January 29, 2015

Shopping Habits Reveal Personal Details in "Anonymized" Data

Details about where and when you use your credit card could help reveal your identity to data thieves—even if they don't know your name, address and other personal information.

By Larry Greenemeier

This article was published in Scientific American’s former blog network and reflects the views of the author, not necessarily those of Scientific American

Details about where and when you use your credit card could help reveal your identity to data thieves—even if they don’t know your name, address and other personal information. That’s according to the latest study to poke holes in the notion that anonymous data records are an effective way to protect privacy.

Businesses, medical facilities and government agencies often claim that sanitizing the data they store can maintain customer, patient or constituent confidentiality in the event that information is lost or stolen. Using an approach sometimes referred to as “de-identification,” they cleanse the data fields that could reveal one’s identity—IP addresses, usernames and Social Security numbers, for example. They do this any number of ways, including encryption and the exclusion of certain data from records when they are shared.

Often those storing sensitive personal data rely on anonymization as a way of avoiding legal obligations to inform the public when there is a database leak or breach. However, a study appearing in this week’s Science—part of the journal’s “Privacy in a Data-Driven World” special issue—claims that researchers at the Massachusetts Institute of Technology (M.I.T.), Aarhus University (Denmark) and Rutgers were able to “re-identify” individuals in an anonymized database of credit card records.

On supporting science journalism

If you're enjoying this article, consider supporting our award-winning journalism by subscribing. By purchasing a subscription you are helping to ensure the future of impactful stories about the discoveries and ideas shaping our world today.

The researchers analyzed three months of “simply anonymized” credit card records—without names, account numbers or other obvious identifiers—for 1.1 million people shopping at 10,000 stores spread throughout an unidentified country. This information was provided by a bank operating in that country. Included in the dataset they analyzed were the names and locations of the shops where the purchases took place, the days on which they took place, and the purchase amounts.

Using both the credit card and transaction information the researchers identified 90 percent of the individuals in the data set. When they added the exact prices of transactions to the mix, they increased their ability to re-identify anonymous records by 22 percent. The researchers found that they could identify people even if they knew only their general location or a time frame during which the people shopped.

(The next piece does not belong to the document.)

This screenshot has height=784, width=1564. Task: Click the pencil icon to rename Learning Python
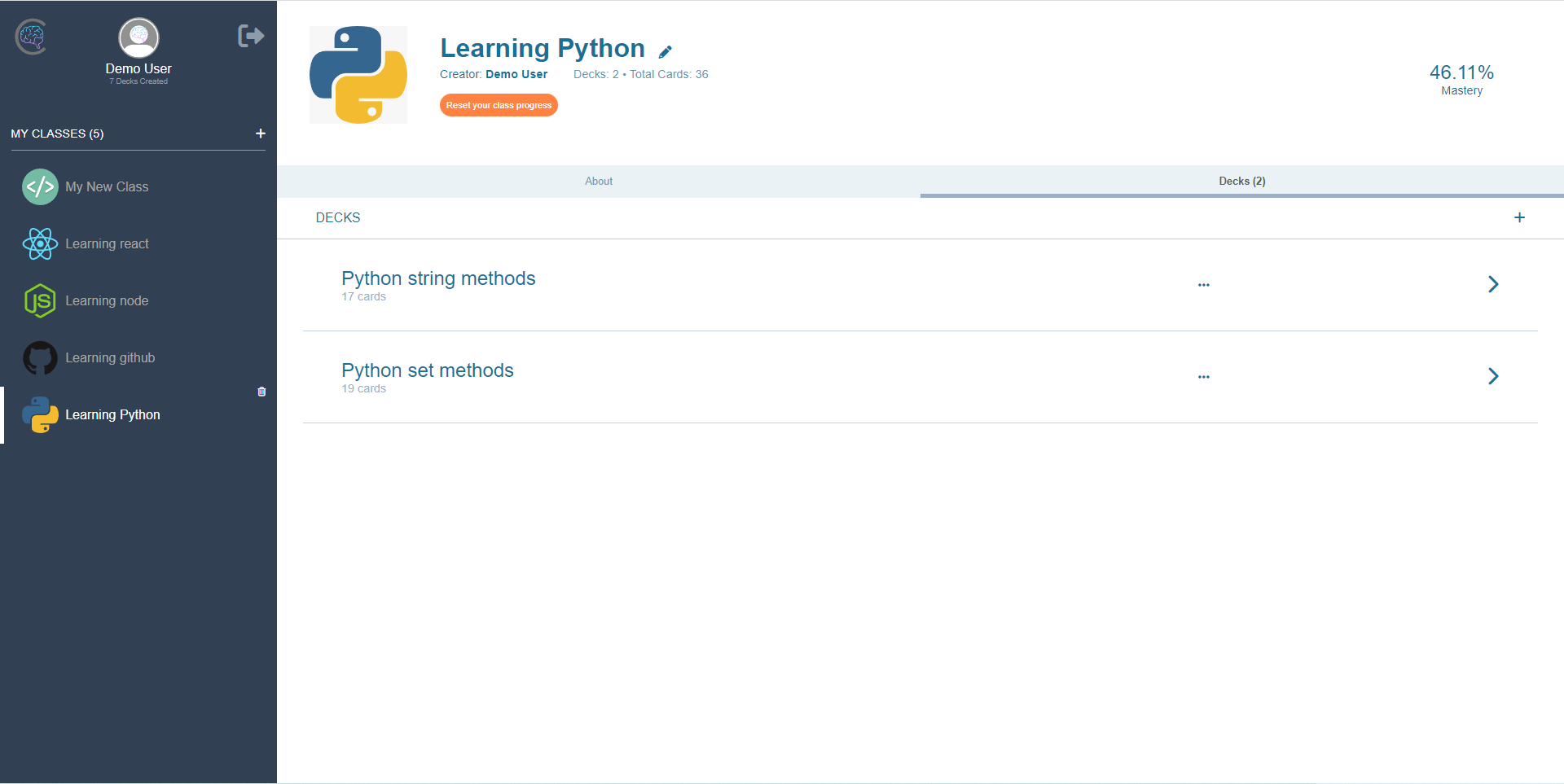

One of the more significant conclusions of the study “is that we have to think harder and reform how we approach data protection and go beyond anonymity, which is very difficult to achieve given the trail of information we all leave digitally,” says Yves-Alexandre de Montjoye, a senior PhD student in computational privacy at M.I.T.’s Media Lab. “You want there to be uncertainty over someone’s identity even when you have lots of data about that person.”

Women were easier to re-identify than men, as were those who earned a lot of money compared to those with low incomes, according to the study. De Montjoye and his colleagues, including Media Lab director and data scientist Alex "Sandy" Pentland, don’t delve into the reasons for this disparity. De Montjoye points out, however, that this could be an indication that different people might be easier to identify based on their buying behavior, such as the number of shops they visit and amount of time spent there.

More troubling than the results of this study is the fact that so many laws in the U.S. encourage anonymization as a means of privacy protection. The Health Insurance Portability and Accountability Act of 1996 (HIPAA), for example, treats 18 different categories of data as protected health information—including name, Social Security number and birth date—that must be “de-identified.” Yet HIPPAA does not require the same for information about patient visits—such as the year of the visit, patient age or diagnosis—an oversight that undermines patient anonymity, according to Paul Ohm, an associate professor and associate dean for academic affairs at the University of Colorado Law School, in a 2009 article for the UCLA Law Review.

Anonymization’s flaws are particularly relevant now as the U.S. Congress maps out federal data breach notification legislation in response to President Obama’s call for a Personal Data Notification and Protection Act. The law would create a national standard to replace 47 different state laws that currently use different standards to determine when businesses have to publically report lost or stolen customer data.